Expression of genes involved in energy homeostasis in the duodenum and liver of Holstein-Friesian and Jersey cows and their F(1) hybrid.

Differences in feed intake and production efficiency in lactating Holstein-Friesian (HF), Jersey (JE), and JE × HF (F(1)) dairy cows have been reported. The liver-gut axis is important in the regulation of energy homeostasis, appetite behaviour, and production efficiency. The objectives of this study were to determine: 1) the effect of dairy cow genotype on the expression profiles of genes involved in energy homeostasis in duodenal and hepatic tissue, and 2) the association between the expression of these genes across both tissues and with economically important production efficiency traits. The expression of 27 candidate genes involved in energy homeostasis, feed intake, and energy storage was measured by qPCR. Duodenal expression of the pro-opiomelanocortin (POMC), glucagon-like peptide 1 receptor (GLP1R), and insulin-like growth factor 1 (IGF1) genes was highest in HF. In contrast, hepatic expression of the leptin receptor (LEPR), insulin-like growth factor 1 receptor (IGF1R), protein kinase, AMP-activated, beta 1 (AMPKB1), and POMC genes was highest in the F(1) cross.
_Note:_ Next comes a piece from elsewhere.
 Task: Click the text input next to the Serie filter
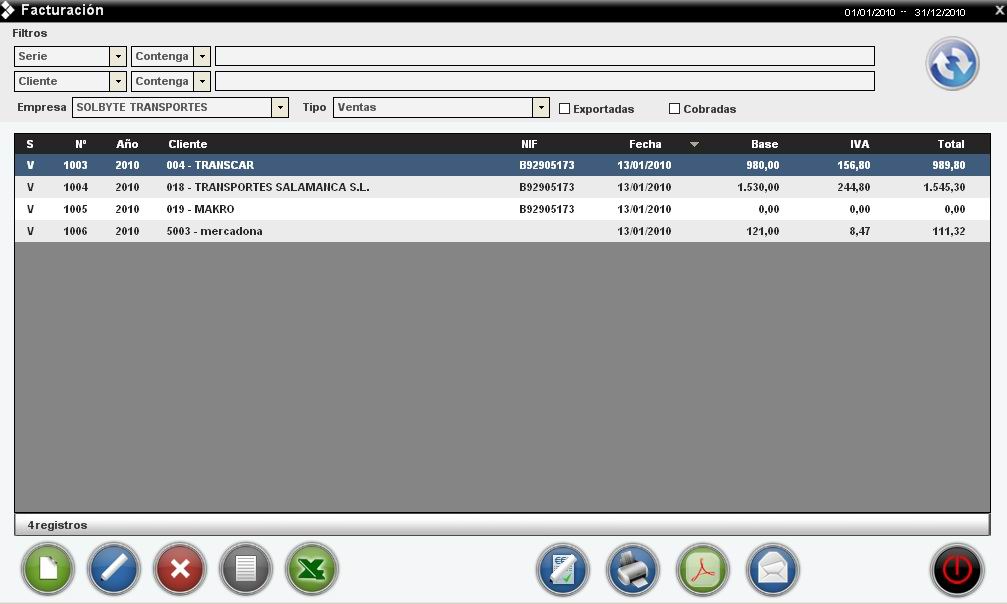[x=545, y=56]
In the duodenum, positive correlations were observed between mRNA expression of anorectic peptides (POMC and GLP1R), whereas a negative correlation was detected between orexigenic (ghrelin) and anorectic (peptide YY) gene expression. A negative correlation was observed between duodenal POMC gene expression and both residual feed intake and milk production efficiency traits, while GLP1R gene expression was negatively correlated with milk production efficiency traits. A heterotic effect was observed in hepatic expression of AMKPB1, IGF1R, LEPR, POMC in the F(1) genotype, possibly mediating improved feed efficiency in cross-bred cows. In conclusion, key genes involved in energy homeostasis and appetite behaviour are differentially expressed due to cow genotype in a tissue-dependent fashion. POMC and GLP1R are potential candidate genes for the identification of single nucleotide polymorphisms regulating energetic efficiency in the dairy cow, which may be incorporated into future breeding programmes.